University of Maryland School of Medicine Baltimore, MD
Sarah Yang, MD, BA, Cerise Kleb, MD, Elsadig Abdalla, MD, Kirti Shetty, MD University of Maryland School of Medicine, Baltimore, MD Introduction: Systemic amyloidosis is the extracellular deposition of fibrillar proteins that deposit into various tissues such as the heart, kidney, liver, or nerves, resulting in organ dysfunction. Amyloidosis of the gastrointestinal (GI) tract is uncommon, affecting only 4% of those with systemic amyloidosis.
Case Description/
Methods: Mr. S is a 41-year-old male with a past medical history of end stage renal disease on hemodialysis (previously deferring kidney biopsy), IV drug use, Hepatitis C post treatment, type 2 diabetes, presenting for altered mental status. He was noted to have decompensated cirrhosis with hepatic encephalopathy and spontaneous bacterial peritonitis. An esophagogastroduodenoscopy (EGD) was performed to evaluate for anemia. Findings revealed diffuse gastric mucosal congestion and erythema, attributed to portal hypertensive gastropathy. No biopsy was taken at the time. He was discharged and then readmitted one month later. A repeat EGD was done to evaluate for recurrent anemia showing friable and erythematous gastric mucosa in the antrum. Biopsy from the antrum revealed gastric glands with eosinophilic material diffusely present in the interstitial space (Figure A). Congo red staining confirmed amyloidosis (Figure B). A bone marrow biopsy revealed mild polytypic plasmacytosis and amyloid deposition with no evidence of plasma cells suggestive of secondary systemic (AA) amyloidosis. He was eventually discharged home with close follow-up. Discussion: GI Amyloidosis proven by GI biopsy is relatively rare, found in only 3.3% of patients in a retrospective study. GI amyloidosis is associated with bleeding due to the mucosal lesions and vascular friability. Other symptoms include diarrhea, ascites, weight loss, and abnormal peristalsis. GI amyloidosis is a difficult diagnosis given the nonspecific clinical presentation, with patients undergoing unnecessary testing. Clinicians should suspect amyloidosis if history includes involvement of other organs (renal failure, proteinuria, neuropathy), inflammatory conditions like rheumatoid or inflammatory bowel disease, or a positive family history. Laboratory testing may reveal anemia, elevations in alkaline phosphatase, and increases in acute-phase reactants. Tissue biopsy is the diagnostic gold standard. Endoscopic view may reveal a granular appearance with erosions, wall thickening, or friability. Treatment focuses on controlling the underlying inflammatory disease to reduce the production of amyloid protein.

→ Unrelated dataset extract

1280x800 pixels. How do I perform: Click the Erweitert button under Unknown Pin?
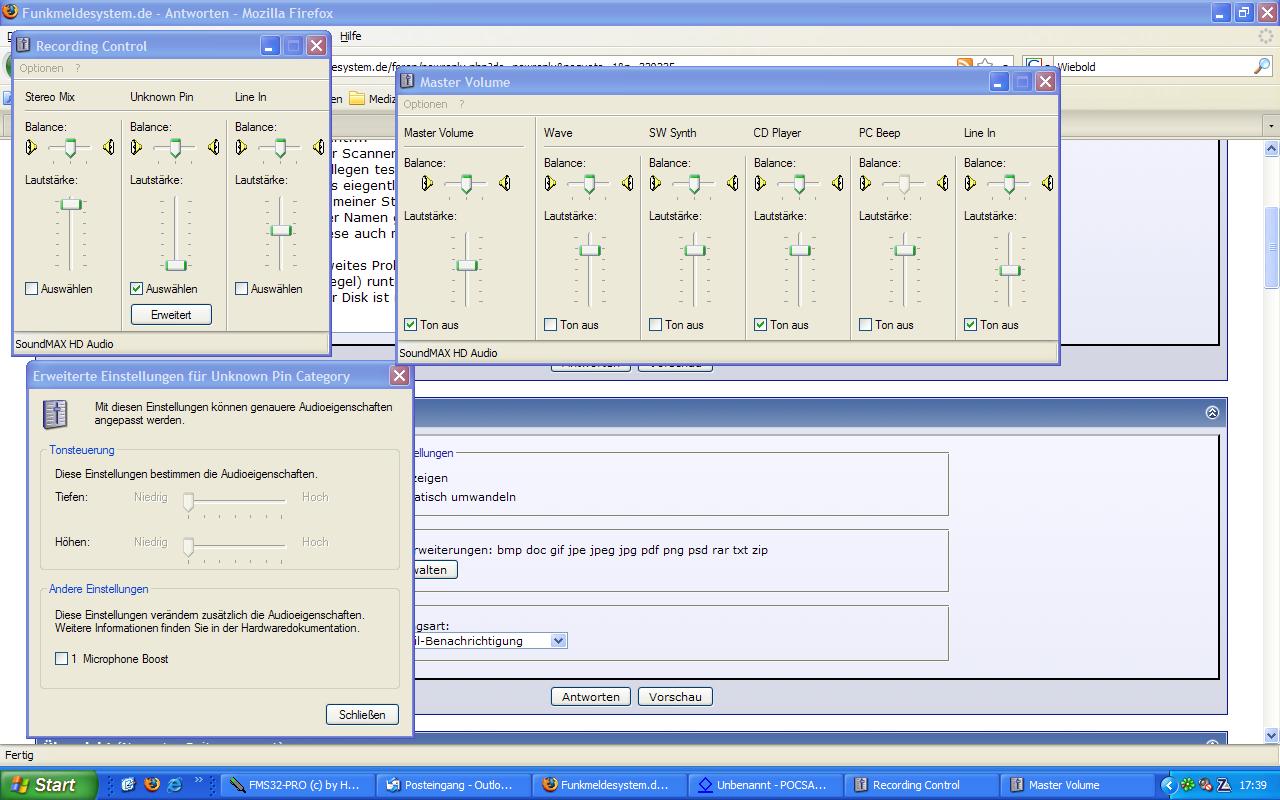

Figure: Figure A: Hematoxylin and eosin staining shows amorphous and homogenous pale-pink material diffusely involving the interstitial space. (20x magnification)
Figure: Figure B: Congo red staining highlights abundant salmon colored amorphous material in the interstitial space (left). Under polarized right the material demonstrates green birefringence (right). (20x magnification)
Disclosures: Sarah Yang indicated no relevant financial relationships. Cerise Kleb indicated no relevant financial relationships. Elsadig Abdalla indicated no relevant financial relationships. Kirti Shetty indicated no relevant financial relationships.
Sarah Yang, MD, BA, Cerise Kleb, MD, Elsadig Abdalla, MD, Kirti Shetty, MD. P5282 - Gastric Involvement Is an Uncommon Presentation of Systemic Amyloidosis, ACG 2025 Annual Scientific Meeting Abstracts. Phoenix, AZ: American College of Gastroenterology.